**WHAT TO DO:** Here are some records; return them all exactly.

** PROVIDED MATERIAL follows **

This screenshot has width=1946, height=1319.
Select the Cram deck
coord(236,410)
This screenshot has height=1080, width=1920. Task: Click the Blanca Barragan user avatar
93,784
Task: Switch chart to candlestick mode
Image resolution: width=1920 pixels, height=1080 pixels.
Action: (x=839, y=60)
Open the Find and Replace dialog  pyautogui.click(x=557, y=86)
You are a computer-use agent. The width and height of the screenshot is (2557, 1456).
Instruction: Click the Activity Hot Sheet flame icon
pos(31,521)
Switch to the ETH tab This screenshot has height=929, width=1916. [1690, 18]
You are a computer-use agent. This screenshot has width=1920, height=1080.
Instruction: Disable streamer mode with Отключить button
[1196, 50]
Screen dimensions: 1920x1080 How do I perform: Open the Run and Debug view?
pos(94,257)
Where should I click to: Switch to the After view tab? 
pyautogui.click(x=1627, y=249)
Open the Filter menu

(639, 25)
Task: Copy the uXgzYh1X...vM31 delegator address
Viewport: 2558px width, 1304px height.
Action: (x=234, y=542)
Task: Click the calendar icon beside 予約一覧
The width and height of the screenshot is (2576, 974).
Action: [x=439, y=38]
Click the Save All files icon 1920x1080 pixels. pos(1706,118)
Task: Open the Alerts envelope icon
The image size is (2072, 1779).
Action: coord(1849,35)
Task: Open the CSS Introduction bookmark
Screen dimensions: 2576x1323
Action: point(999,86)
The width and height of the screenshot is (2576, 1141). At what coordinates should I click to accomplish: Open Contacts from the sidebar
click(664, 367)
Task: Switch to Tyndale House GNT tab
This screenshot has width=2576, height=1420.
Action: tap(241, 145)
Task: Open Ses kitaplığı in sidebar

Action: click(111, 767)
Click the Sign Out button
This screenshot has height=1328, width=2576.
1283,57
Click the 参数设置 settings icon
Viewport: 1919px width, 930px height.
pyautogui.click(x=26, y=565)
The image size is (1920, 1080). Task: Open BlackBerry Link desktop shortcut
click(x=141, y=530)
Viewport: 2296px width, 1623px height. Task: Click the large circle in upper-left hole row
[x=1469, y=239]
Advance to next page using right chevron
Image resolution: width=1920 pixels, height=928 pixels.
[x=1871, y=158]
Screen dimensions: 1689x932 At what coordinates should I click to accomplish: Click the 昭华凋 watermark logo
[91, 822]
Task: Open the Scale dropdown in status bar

** End of PROVIDED MATERIAL **

**EXERCISE OUTPUT:**
This screenshot has width=1946, height=1319.
Select the Cram deck
coord(236,410)
This screenshot has height=1080, width=1920. Task: Click the Blanca Barragan user avatar
93,784
Task: Switch chart to candlestick mode
Image resolution: width=1920 pixels, height=1080 pixels.
Action: (x=839, y=60)
Open the Find and Replace dialog  pyautogui.click(x=557, y=86)
You are a computer-use agent. The width and height of the screenshot is (2557, 1456).
Instruction: Click the Activity Hot Sheet flame icon
pos(31,521)
Switch to the ETH tab This screenshot has height=929, width=1916. [1690, 18]
You are a computer-use agent. This screenshot has width=1920, height=1080.
Instruction: Disable streamer mode with Отключить button
[1196, 50]
Screen dimensions: 1920x1080 How do I perform: Open the Run and Debug view?
pos(94,257)
Where should I click to: Switch to the After view tab? 
pyautogui.click(x=1627, y=249)
Open the Filter menu

(639, 25)
Task: Copy the uXgzYh1X...vM31 delegator address
Viewport: 2558px width, 1304px height.
Action: (x=234, y=542)
Task: Click the calendar icon beside 予約一覧
The width and height of the screenshot is (2576, 974).
Action: [x=439, y=38]
Click the Save All files icon 1920x1080 pixels. pos(1706,118)
Task: Open the Alerts envelope icon
The image size is (2072, 1779).
Action: coord(1849,35)
Task: Open the CSS Introduction bookmark
Screen dimensions: 2576x1323
Action: point(999,86)
The width and height of the screenshot is (2576, 1141). At what coordinates should I click to accomplish: Open Contacts from the sidebar
click(664, 367)
Task: Switch to Tyndale House GNT tab
This screenshot has width=2576, height=1420.
Action: tap(241, 145)
Task: Open Ses kitaplığı in sidebar

Action: click(111, 767)
Click the Sign Out button
This screenshot has height=1328, width=2576.
1283,57
Click the 参数设置 settings icon
Viewport: 1919px width, 930px height.
pyautogui.click(x=26, y=565)
The image size is (1920, 1080). Task: Open BlackBerry Link desktop shortcut
click(x=141, y=530)
Viewport: 2296px width, 1623px height. Task: Click the large circle in upper-left hole row
[x=1469, y=239]
Advance to next page using right chevron
Image resolution: width=1920 pixels, height=928 pixels.
[x=1871, y=158]
Screen dimensions: 1689x932 At what coordinates should I click to accomplish: Click the 昭华凋 watermark logo
[91, 822]
Task: Open the Scale dropdown in status bar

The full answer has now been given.